Age does affect how the training process will look but it doesn’t mean that if you have an older dog they are not capable of changing their ways. This is a common question that we get almost every day and so I wanted to address it a little bit further in this short blog.
When we have dogs come in who are just young puppies under the age of 6 months who have extensive issues like resource guarding this typically points to a genetic propensity to these types of behaviors passed down from past generations. These cases can still be addressed if you have the right trainer who knows what they’re doing but it definitely is a long-term process because you want to think of it like anything that’s genetically derived has an appetite. An appetite can be satiated but ultimately the appetite always comes back and needs to be fulfilled. So for that reason, these dogs need a lot of training for essentially their entire lives if you want them to be like normal dogs.
With dogs that come in between 1 to 3 years of age usually they come in with what we call learned behavioral issues. Essentially these dogs have learned to have behavioral problems because they are bored or frustrated or they’ve seen other dogs act in a certain way and these are much easier to deal with typically because they are not genetically derived and don’t require a lot of long-term follow-up in most cases.
Dogs between the ages of 6 years and above are often disregarded as dogs that cannot be trained especially if they have issues with reactivity or aggression. This is absolutely not the case and we’ve trained over $500 dogs in this age range with those issues including behavioral issues as well with great success. Surely these dogs will need ongoing support but with the right trainer using the right tools and methodologies, they can have great success.

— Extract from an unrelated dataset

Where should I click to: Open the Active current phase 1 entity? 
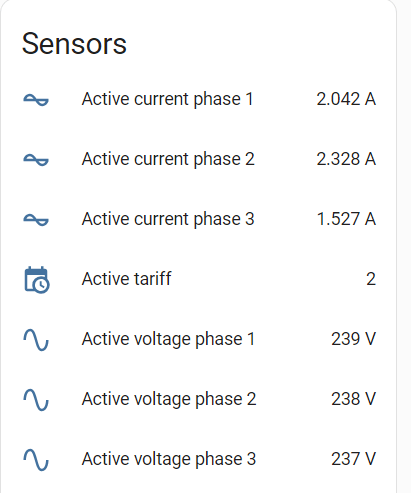tap(167, 99)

Something I’ve noticed over the years is that I typically find younger dogs need a lot more support than dogs that come in at older ages with behavioral problems or reactivity or aggression issues. I believe that the reason for this is younger dogs are typically more inquisitive. In fact, they have not pissed on every bush, they have not said hi to every person, they have not run in every field, and it’s for that reason that they need more ongoing support as opposed to dogs who are a little bit older and more set in their ways.
The thing that’s very counterintuitive is that when you have an older dog who’s probably been misbehaving for many years it seems very natural to think that it will take that dog a lot longer to change its behavior but from what I’ve noticed that does not tend to be the case. Of course, I can’t try to make it look like those dogs will not need any training but as long as they get the right training consistently they are capable of changing and typically don’t require as much ongoing support as a younger dog who’s maybe in the first few years of their life.
In closing, all dogs can be trained at any age if you’ve got the right trainer who knows what they’re doing and is equipped with an open mind and enough patience to see you and your dog through the process.